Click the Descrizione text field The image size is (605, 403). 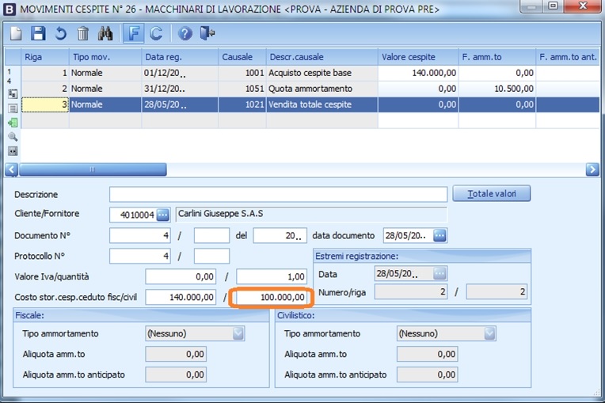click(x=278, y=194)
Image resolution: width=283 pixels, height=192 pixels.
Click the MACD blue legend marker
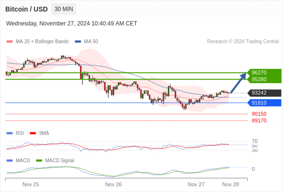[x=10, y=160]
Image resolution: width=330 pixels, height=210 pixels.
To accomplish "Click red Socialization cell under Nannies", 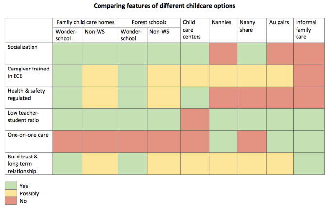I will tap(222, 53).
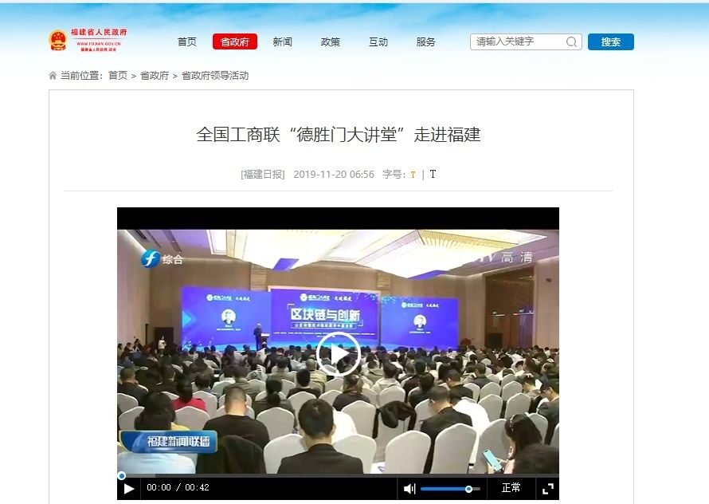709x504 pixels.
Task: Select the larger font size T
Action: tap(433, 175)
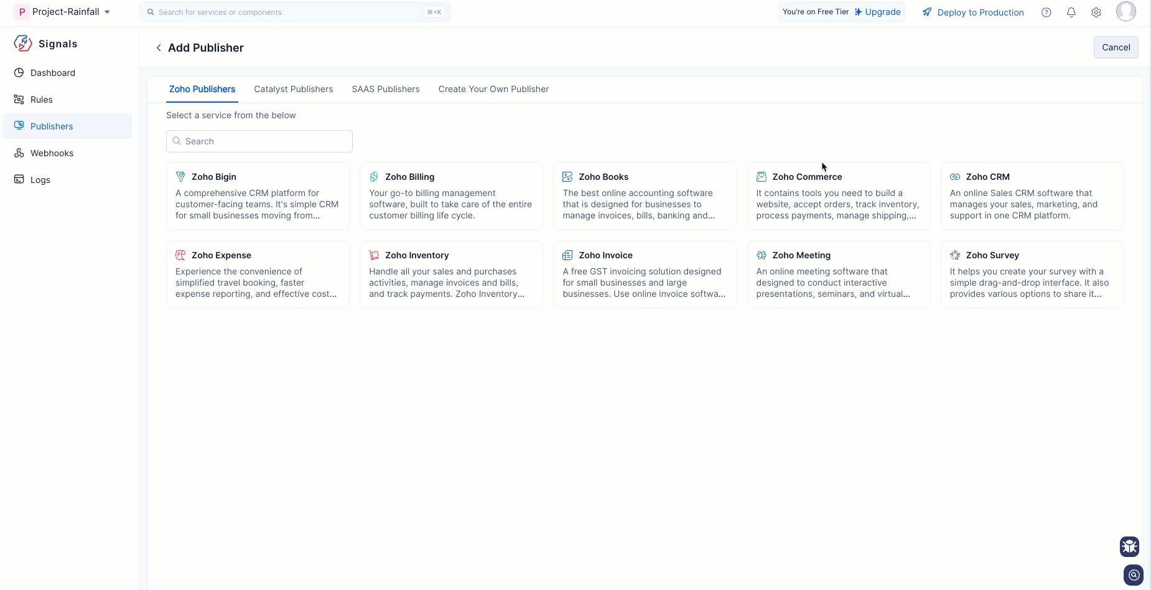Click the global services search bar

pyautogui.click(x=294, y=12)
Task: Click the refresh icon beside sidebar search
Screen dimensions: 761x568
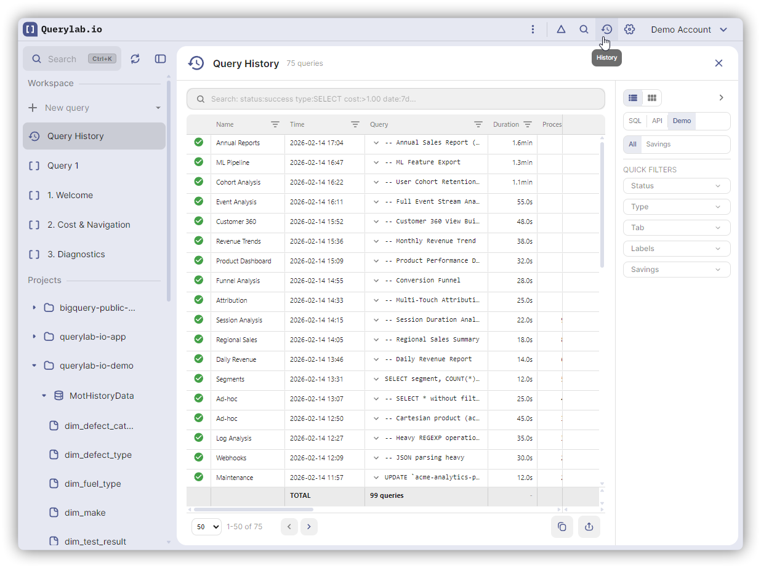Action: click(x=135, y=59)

○ ○ ○ ○

Exercise description:
Pick out and copy every line of the records that contains the string "width". Treat uppercase and lowercase as different.

The response:
Image resolution: width=283 pixels, height=192 pixels.
Image resolution: width=330 pixels, height=210 pixels.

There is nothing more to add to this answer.